▶ [Provided records]:

● ● ● ● ●

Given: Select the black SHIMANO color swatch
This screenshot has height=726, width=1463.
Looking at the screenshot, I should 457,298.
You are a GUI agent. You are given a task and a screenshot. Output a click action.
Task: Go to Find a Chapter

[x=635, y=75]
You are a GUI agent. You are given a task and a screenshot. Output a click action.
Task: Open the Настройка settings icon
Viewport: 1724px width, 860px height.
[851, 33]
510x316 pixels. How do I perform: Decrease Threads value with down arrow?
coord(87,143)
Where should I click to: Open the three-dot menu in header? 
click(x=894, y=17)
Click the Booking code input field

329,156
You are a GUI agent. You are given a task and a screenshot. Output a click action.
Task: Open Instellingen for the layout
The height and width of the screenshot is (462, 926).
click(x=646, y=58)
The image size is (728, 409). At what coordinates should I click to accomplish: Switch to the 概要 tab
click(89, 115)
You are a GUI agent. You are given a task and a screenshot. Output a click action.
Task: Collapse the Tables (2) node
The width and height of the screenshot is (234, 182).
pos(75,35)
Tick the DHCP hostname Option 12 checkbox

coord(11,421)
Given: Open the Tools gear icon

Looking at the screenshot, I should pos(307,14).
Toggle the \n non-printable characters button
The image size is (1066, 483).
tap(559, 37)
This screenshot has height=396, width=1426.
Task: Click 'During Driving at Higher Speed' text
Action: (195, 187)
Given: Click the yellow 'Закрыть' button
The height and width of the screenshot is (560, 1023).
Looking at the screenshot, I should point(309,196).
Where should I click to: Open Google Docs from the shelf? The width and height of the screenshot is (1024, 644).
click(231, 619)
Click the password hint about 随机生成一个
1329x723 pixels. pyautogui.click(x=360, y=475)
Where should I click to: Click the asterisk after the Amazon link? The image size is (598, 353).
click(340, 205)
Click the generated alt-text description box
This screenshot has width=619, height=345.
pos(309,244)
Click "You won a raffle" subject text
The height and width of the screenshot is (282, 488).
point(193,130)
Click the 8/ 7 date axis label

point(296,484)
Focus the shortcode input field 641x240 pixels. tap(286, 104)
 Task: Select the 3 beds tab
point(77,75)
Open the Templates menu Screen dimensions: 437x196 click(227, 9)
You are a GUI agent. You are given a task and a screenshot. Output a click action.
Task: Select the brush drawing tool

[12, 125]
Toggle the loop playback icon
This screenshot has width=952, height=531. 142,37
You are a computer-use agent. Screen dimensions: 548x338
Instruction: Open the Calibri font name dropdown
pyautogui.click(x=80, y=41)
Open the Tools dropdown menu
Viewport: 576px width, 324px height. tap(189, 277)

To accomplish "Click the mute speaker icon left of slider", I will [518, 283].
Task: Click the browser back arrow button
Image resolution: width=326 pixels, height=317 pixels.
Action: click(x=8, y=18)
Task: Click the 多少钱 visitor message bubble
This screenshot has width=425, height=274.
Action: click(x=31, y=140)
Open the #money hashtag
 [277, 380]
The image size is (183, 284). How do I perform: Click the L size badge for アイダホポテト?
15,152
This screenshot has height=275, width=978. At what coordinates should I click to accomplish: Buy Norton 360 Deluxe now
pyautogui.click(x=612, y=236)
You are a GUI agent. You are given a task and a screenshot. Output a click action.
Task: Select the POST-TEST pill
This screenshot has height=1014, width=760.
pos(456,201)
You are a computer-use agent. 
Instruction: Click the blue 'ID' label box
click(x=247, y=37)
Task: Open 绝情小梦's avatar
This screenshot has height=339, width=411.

● ● ● ● ●

▶ [Work instruction]:
Only the lines from the one containing "Instruction: Open the" through the end of the entries above belong in the answer; repeat them exactly.

▶ [Response to this task]:
Instruction: Open the Calibri font name dropdown
pyautogui.click(x=80, y=41)
Open the Tools dropdown menu
Viewport: 576px width, 324px height. tap(189, 277)

To accomplish "Click the mute speaker icon left of slider", I will [518, 283].
Task: Click the browser back arrow button
Image resolution: width=326 pixels, height=317 pixels.
Action: click(x=8, y=18)
Task: Click the 多少钱 visitor message bubble
This screenshot has width=425, height=274.
Action: click(x=31, y=140)
Open the #money hashtag
 [277, 380]
The image size is (183, 284). How do I perform: Click the L size badge for アイダホポテト?
15,152
This screenshot has height=275, width=978. At what coordinates should I click to accomplish: Buy Norton 360 Deluxe now
pyautogui.click(x=612, y=236)
You are a GUI agent. You are given a task and a screenshot. Output a click action.
Task: Select the POST-TEST pill
This screenshot has height=1014, width=760.
pos(456,201)
You are a computer-use agent. 
Instruction: Click the blue 'ID' label box
click(x=247, y=37)
Task: Open 绝情小梦's avatar
This screenshot has height=339, width=411.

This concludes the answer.